--- Given information Enclosed Below ---
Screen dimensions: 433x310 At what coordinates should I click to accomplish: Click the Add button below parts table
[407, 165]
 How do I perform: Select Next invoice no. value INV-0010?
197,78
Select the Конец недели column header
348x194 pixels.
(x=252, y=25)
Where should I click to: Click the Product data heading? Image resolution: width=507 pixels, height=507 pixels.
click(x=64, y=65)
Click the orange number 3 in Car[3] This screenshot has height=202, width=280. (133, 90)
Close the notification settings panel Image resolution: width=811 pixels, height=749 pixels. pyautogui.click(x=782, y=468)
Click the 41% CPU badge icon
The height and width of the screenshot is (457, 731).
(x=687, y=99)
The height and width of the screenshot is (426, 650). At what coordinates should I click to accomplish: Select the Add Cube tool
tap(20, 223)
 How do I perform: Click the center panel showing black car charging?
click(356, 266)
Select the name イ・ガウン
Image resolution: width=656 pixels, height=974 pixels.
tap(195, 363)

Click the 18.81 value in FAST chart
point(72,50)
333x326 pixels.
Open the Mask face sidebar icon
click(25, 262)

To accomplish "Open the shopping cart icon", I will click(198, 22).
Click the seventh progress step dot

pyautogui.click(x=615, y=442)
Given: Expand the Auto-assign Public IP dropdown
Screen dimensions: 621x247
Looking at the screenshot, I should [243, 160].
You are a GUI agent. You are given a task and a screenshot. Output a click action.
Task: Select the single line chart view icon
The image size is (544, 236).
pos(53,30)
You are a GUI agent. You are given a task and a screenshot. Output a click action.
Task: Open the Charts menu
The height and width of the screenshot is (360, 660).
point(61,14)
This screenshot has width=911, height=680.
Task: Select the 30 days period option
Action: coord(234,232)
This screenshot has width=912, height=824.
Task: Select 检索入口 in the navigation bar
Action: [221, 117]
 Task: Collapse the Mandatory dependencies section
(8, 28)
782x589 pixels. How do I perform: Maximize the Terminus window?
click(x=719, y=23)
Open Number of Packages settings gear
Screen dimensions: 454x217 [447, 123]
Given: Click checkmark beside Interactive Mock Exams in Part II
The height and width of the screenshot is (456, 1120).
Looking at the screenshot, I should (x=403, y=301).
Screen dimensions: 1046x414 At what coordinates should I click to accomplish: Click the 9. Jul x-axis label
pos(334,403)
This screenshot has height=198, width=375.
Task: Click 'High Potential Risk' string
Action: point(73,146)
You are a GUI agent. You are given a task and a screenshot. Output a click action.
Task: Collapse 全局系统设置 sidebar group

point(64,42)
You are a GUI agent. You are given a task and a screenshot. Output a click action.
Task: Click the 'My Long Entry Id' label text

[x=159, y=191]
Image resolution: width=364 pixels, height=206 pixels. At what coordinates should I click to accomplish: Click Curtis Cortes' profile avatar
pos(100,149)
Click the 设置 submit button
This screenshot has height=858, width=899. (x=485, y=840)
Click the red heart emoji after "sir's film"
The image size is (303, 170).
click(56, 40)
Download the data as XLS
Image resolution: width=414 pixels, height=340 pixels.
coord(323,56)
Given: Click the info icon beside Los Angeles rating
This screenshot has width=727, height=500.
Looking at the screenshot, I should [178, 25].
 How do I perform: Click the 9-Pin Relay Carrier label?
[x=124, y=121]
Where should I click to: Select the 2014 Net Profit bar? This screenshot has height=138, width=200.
--- End of Enclosed Given information ---
# [Your objective]
The lines from the beginning of the records through the line containing "Click the orange" should be reproduced exactly. Include nothing else.

# [The answer]
Screen dimensions: 433x310 At what coordinates should I click to accomplish: Click the Add button below parts table
[407, 165]
 How do I perform: Select Next invoice no. value INV-0010?
197,78
Select the Конец недели column header
348x194 pixels.
(x=252, y=25)
Where should I click to: Click the Product data heading? Image resolution: width=507 pixels, height=507 pixels.
click(x=64, y=65)
Click the orange number 3 in Car[3] This screenshot has height=202, width=280. (133, 90)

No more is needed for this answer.